Tumultos, empujones, voces destempladas, furia. La Convención es un caos, le niegan la palabra a Saint Just, quien después de una noche febril, se queda helado y mudo para siempre, con los ojos fijos en ninguna parte. Su discurso se publicará recién un año después de su muerte. Los historiadores no sabrán dar explicaciones a ese silencio indiferente que guardará hasta la guillotina. Robespierre sube las escaleras forcejeando y demanda: “Presidente de asesinos, ¿me vas a dar la palabra? Entonces Tallien saca un puñal de entre su sucia ropa, lo pone contra su pecho y lo empuja. “Abajo el tirano”, grita Fouché y otros le siguen. El tumulto crece. Legendre lanza su célebre “la sangre de Danton te ahoga” y Robespierre le replica: “Quieren vengar a Danton… ¡Cobardes!, ¿por qué no lo defendieron antes?”. Couthon, insignificante, está en su silla de ruedas y ha perdido al gendarme o se lo han quitado.
Fuquier-Tinville, el presidente del Tribunal Revolucionario, el hombre que ha enviado a la guillotina a varios miles de franceses se entera de la caída de Robespierre mientras come con un amigo. Su mundo se desploma. Se levanta sin despedirse, corre al Palacio de Justicia y hace saber a la Convención que está dispuesto a cumplir todas sus órdenes. Si antes guillotinó a los enemigos de la Revolución, ahora está dispuesto a decapitar a la Revolución para salvar su vida. Pero traiciona en vano, pocos días después le llegará su turno.
Barére, antiguo aliado de Robespierre, tiene en su bolsillo dos discursos preparados. Uno saluda la victoria de la Virtud revolucionaria, el otro aplaude la caída del tirano. Fouché, que veía la reacción por todas partes, perseguirá revolucionarios hasta el fin de sus días en 1814. Mezquindades y miserias de las que está hecho ese 9 Termidor.“La República está perdida”, murmura el ‘Incorruptible’, tironeado por los gendarmes, abucheado por la sala.
Cuando la Convención decreta el arresto del triunvirato -Robespierre, Couthon, Saint Just-, el joven Le Bas y Agustín, el hermano menor de Maximilien, exigen correr la misma suerte que sus compañeros. Se les concede el deseo fatal y serán 22 los jacobinos sacrificados al día siguiente en la guillotina de Sanson.
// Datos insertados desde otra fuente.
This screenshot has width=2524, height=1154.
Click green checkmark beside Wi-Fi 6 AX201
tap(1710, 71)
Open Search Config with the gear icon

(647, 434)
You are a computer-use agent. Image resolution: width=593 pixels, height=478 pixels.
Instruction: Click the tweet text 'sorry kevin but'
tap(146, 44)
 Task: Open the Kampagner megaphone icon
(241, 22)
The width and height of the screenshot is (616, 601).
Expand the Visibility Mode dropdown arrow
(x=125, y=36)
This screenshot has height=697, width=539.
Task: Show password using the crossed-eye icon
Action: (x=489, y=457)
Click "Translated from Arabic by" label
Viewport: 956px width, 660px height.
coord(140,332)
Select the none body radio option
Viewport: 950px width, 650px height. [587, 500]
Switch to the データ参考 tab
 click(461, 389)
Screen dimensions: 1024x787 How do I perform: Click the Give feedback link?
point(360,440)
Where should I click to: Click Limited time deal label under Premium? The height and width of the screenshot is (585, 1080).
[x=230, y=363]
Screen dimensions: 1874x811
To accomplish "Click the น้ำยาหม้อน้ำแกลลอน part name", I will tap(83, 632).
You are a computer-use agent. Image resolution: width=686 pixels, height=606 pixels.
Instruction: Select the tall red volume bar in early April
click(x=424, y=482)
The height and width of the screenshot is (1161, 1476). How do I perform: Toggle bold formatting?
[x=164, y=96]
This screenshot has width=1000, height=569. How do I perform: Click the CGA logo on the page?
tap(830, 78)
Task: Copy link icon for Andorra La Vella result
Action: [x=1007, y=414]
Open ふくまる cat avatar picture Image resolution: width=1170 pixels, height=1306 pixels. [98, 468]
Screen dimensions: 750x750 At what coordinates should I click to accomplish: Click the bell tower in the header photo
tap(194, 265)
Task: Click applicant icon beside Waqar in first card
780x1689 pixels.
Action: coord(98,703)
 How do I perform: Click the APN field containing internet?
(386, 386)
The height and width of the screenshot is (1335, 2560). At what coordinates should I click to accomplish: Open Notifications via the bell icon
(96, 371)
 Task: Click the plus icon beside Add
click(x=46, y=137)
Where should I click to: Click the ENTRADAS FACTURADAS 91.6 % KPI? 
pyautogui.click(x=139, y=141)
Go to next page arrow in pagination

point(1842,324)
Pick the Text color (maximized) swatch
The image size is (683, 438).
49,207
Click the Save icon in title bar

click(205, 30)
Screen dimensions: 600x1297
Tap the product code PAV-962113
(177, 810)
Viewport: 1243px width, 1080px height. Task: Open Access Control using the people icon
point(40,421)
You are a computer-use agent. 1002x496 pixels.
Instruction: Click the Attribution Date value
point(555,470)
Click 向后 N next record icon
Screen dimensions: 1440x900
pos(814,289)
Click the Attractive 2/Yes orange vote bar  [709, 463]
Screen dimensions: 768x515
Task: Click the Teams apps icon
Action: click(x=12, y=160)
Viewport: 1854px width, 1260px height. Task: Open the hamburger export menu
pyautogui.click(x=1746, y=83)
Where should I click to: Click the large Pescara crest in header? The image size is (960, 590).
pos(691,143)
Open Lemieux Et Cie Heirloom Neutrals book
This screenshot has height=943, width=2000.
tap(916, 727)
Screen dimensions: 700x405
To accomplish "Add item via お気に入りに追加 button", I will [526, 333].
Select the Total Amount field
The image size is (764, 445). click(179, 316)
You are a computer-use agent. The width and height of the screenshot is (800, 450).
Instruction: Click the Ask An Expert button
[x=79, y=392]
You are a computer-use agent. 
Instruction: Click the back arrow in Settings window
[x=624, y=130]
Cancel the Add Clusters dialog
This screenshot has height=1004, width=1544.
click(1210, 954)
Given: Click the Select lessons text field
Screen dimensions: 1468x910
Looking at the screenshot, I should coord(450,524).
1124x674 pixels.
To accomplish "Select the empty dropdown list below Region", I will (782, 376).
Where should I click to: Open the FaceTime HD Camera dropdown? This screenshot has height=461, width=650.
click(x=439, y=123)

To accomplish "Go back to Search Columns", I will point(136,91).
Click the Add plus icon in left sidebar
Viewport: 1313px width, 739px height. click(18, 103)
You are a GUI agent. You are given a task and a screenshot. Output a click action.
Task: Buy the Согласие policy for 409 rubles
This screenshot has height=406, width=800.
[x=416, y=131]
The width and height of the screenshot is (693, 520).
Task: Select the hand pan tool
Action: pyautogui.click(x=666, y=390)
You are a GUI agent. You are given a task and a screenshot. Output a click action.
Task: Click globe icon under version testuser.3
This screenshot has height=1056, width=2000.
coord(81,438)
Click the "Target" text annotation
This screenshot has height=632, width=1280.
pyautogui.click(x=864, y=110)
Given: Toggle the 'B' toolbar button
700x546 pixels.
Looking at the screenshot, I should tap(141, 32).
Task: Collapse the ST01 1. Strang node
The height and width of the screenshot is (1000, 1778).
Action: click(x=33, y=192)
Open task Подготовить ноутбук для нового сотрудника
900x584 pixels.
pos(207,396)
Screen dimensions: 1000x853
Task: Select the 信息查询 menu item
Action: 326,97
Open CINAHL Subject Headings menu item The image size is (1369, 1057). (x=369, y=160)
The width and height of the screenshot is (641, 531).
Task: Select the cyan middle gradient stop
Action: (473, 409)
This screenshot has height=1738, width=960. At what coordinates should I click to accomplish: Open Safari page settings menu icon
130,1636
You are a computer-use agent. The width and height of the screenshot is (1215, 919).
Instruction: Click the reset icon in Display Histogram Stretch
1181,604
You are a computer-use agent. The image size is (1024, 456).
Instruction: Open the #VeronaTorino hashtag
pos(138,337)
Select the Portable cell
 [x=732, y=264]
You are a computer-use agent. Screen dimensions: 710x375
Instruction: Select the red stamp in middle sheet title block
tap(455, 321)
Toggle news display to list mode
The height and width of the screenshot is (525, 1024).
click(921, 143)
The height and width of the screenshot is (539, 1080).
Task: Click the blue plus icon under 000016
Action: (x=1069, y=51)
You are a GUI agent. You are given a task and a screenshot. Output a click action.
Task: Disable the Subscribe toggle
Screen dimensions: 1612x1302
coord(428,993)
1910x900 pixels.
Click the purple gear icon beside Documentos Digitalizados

El primero en morir es Couthon, el penúltimo Robespierre. A todos los tiran a la fosa común. Después los bustos de Marat serán arrastrados por la calle, el club de los jacobinos disuelto y sus simpatizantes perseguidos, los ‘sansculottes’ cazados como conejos.
Todo es exasperante, en esas últimas horas. En el Hotel de Ville, donde están confinados los derrotados, irrumpe Barras pasada la medianoche con una tropa de burgueses armados, asustados pero decididos. Apura los acontecimientos. El sargento Morda le descerrajará un disparo a Robespierre que le destroza la mandíbula. Le Bas se pega un tiro en la cabeza, Agustín se tira por la ventana, a Couthonlo harán rodar por la escalera, Hanriot intenta escapar por un pasillo y lo hieren. Saint Just, que ha callado para siempre, se deja atrapar sin resistencia. Inconsciente, irreparablemente vencido, el ‘Incorruptible’ es llevado a una antesala de la Convención como trofeo de guerra. Allí yace y se desangra sobre una mesa, mientras los cagatintas se ríen de él. La Revolución Francesa ha terminado.